Common mistakes when using hose clamps
Hose clamps have many uses, from DIY craft projects to fixing hardware like radiators. They’re easy to use and, if applied correctly, a humble hose clamp can sort out a problem like a leak in minutes.
However, sometimes a quick fix is not the solution. It’s like using duct tape on your dinged-up car when you should have just paid a panel-beater. The same applies to hose clamps. In fact, there are situations when you shouldn’t use a hose clamp at all, and using one will result in more trouble than when you started.
Here are the top three mistakes that people make when using hose clamps.
The Most Common Mistakes When Using Hose Clamps
Mixing materials can do more harm than good.
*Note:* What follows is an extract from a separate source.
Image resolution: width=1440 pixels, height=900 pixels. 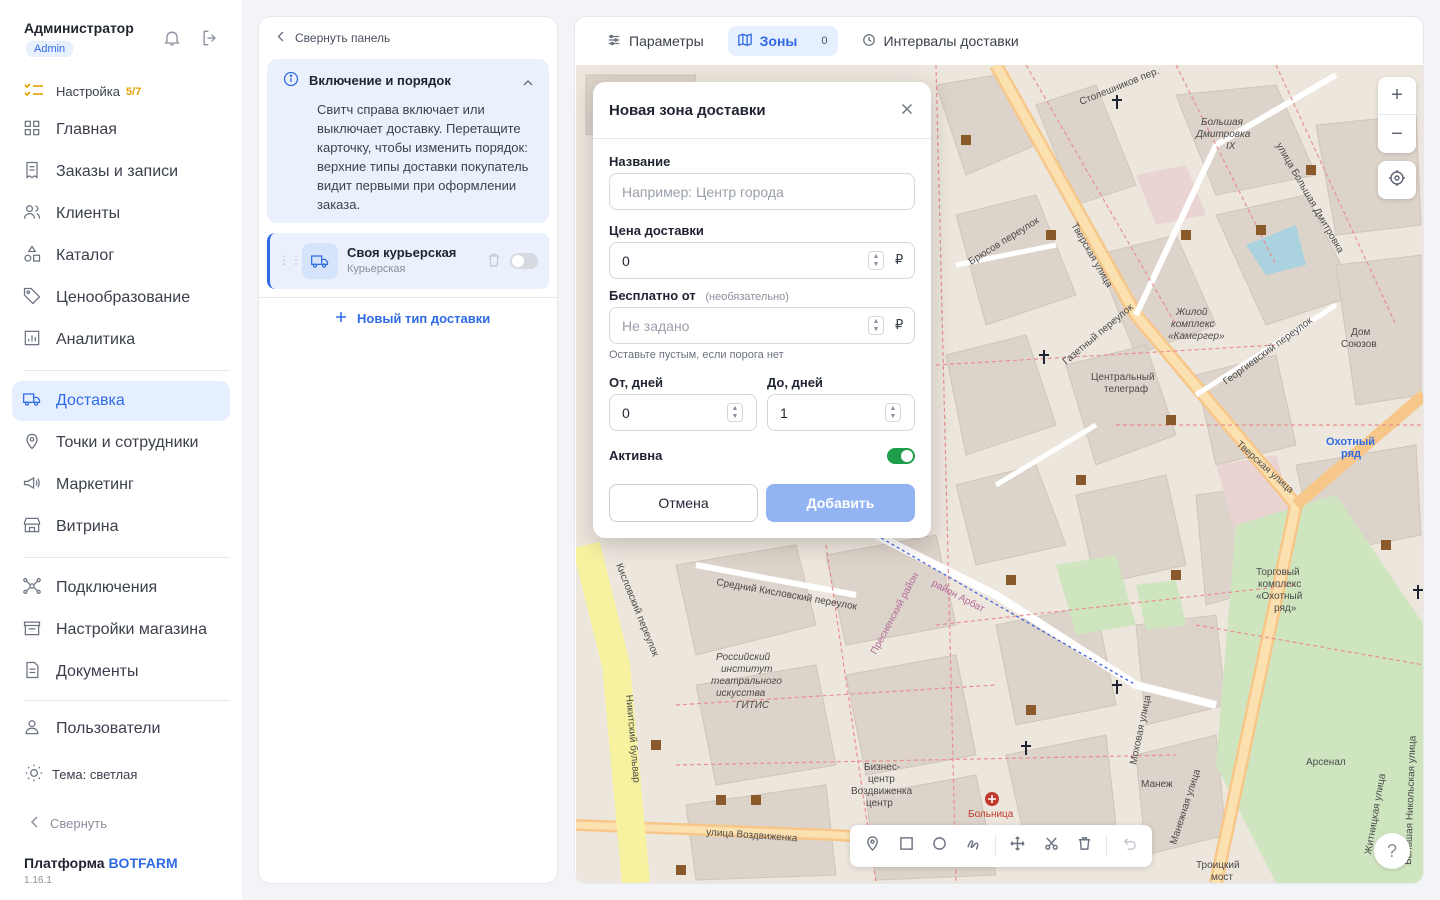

Hoses made from a soft material like silicone or rubber can be easily damaged from hard-material clamps (like stainless steel). It’s also common for sizing issues to play a part here, too. Using a 12mm hose on a 10mm nipple will require over-tightening to make the clamp fit. Too much tightening will cut a soft-material hose and worsen a leak.
Not Considering Clamp Size
Size does matter. As mentioned, using the wrong size hose clamp can cause damage, or it won’t hold properly. When deciding on what hose-clamp size to use, you need to measure the outside diameter of whatever you will be clamping. If a clamp seems too tight or too loose, it’s probably not the right size – and be aware, there is a danger of over-tightening a loose clamp.
Using Clamping as a Long-term Solution
In some cases, clamping can be a long-term fix if hose clamps are applied properly and made from quality materials. Due to their durability, hose clamps can be used as a lasting solution for everything from boating to tamper-proof sign fixings.
While hose clamps are certainly an easy, quick fix for an urgent situation, like when you need to plug a leak under your sink, there are instances when it’s not a good idea. For example, if you have major plumbing problems, using a hose clamp is like taking an aspirin when you really need a triple bypass.
We love the hose clamp, and we hate to admit that sometimes it’s better not to use one. It’s the small, simple saviour of many a DIY fix. However, when materials don’t match, the clamp size is wrong, or you need a long-term fix, other solutions are better suited.